Federal lawsuit filed after dog shot by Michigan police at wrong address

October 9, 2014

According to an October 7 report by Detroit Free Press, a couple in Michigan has filed a federal lawsuit after their dog was shot by police, who were at the wrong address.

Erica Morena and Katti Putnam of Flint were in their home on June 18 when a Michigan Department of Corrections officer went into their back yard. The family dog, a 15-year-old mixed breed named Chloe, apparently heard the officers and went down the stairs and into her back yard to investigate the disturbance.

A neighbor witnessed the shooting and stated Chloe had on a collar, wasn’t barking and has no history of biting. Chloe was shot below the nose. She survived the shooting, but three operations later, Chloe is missing part of her tongue, as well as a canine tooth.

Erica and Katti ran outside to help Chloe, and overheard officers say they were at the wrong address. The fugitive they were looking for lived next door.

Officer’s told the family they’d take care of the expense of treating Chloe. A state trooper pulled the family over for speeding on the drive to the vet, but instead of ticketing them, the officer gave the family an escort to the vet clinic.

Royal Oak attorney Christopher Olson, who is experienced in dogs shot by police cases, filed a lawsuit in U.S. District Court on October 3. Olson stated in an interview with Detroit Free Press

“The police went to the wrong house and shot these folks dog in their own back yard … They turned the situation into a violent one.”

Olson is concerned that although free dog behavior training is offered online to police, few are taking advantage of the courses.

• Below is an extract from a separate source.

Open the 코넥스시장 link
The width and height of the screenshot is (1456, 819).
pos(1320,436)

He believes that had the officers received training and followed protocol discussed in the course, they wouldn’t have used lethal force as a first line of defense.

The family is seeking unspecified punitive and compensatory damages, along with vet expenses being paid. The officers haven’t taken care of the bill and haven’t returned Olson’s phone calls. The attorney describes the number of dog shooting by police as an epidemic. One of his cases recently made the pages of Time magazine.

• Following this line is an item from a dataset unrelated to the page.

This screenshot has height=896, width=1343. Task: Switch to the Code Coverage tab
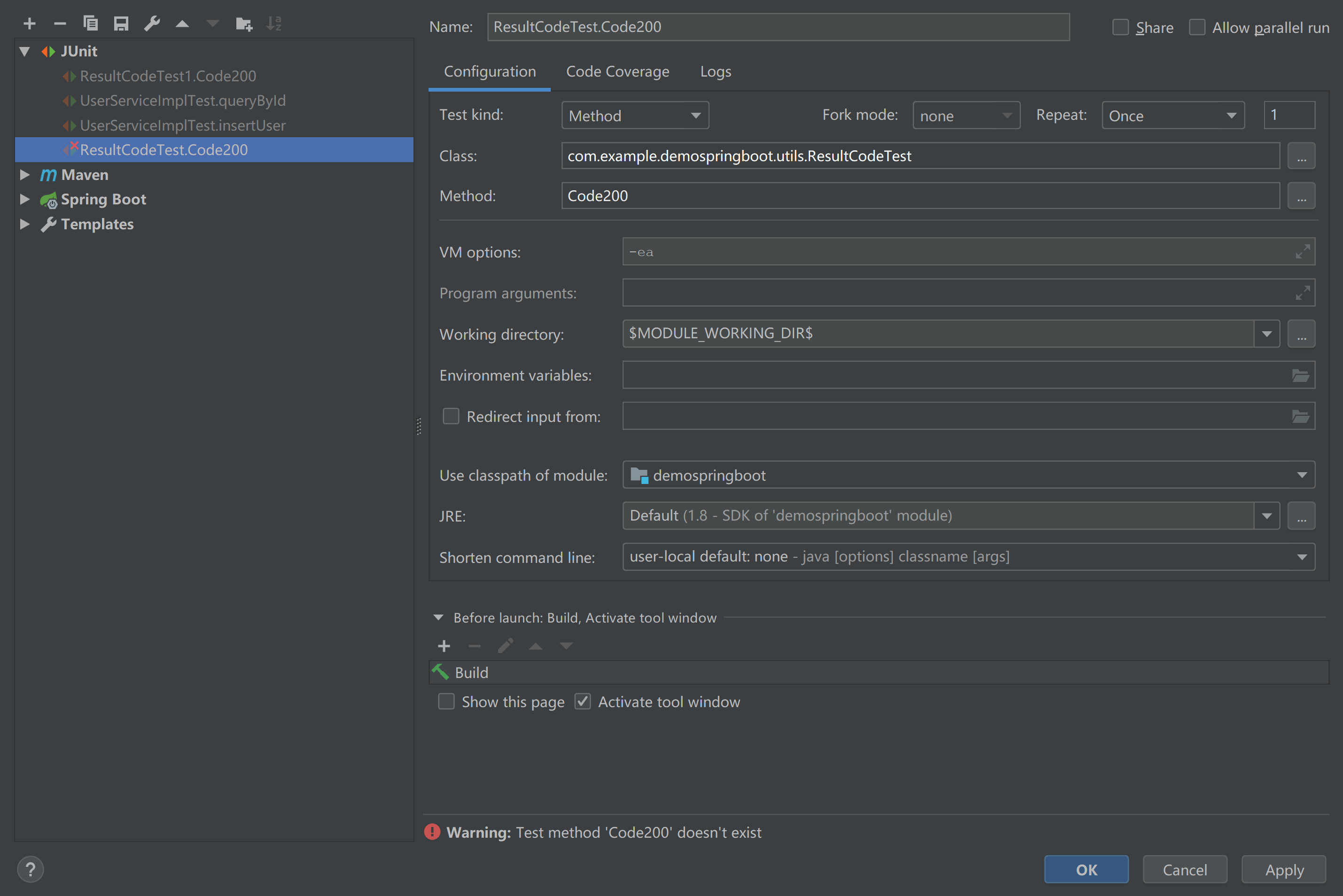coord(617,71)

Chloe will recover from her ordeal, and Olson will likely secure a large settlement for his clients, who say their Fourth Amendment rights were violated: when the officers unreasonably destroyed or seized Chloe, who is considered their property.

When dogs are shot in their own backyard by officers at the wrong address, then officers tell untruths about at the very least covering any vet bills, large settlements won through lawsuits may be the only way to reduce the number of dog shootings.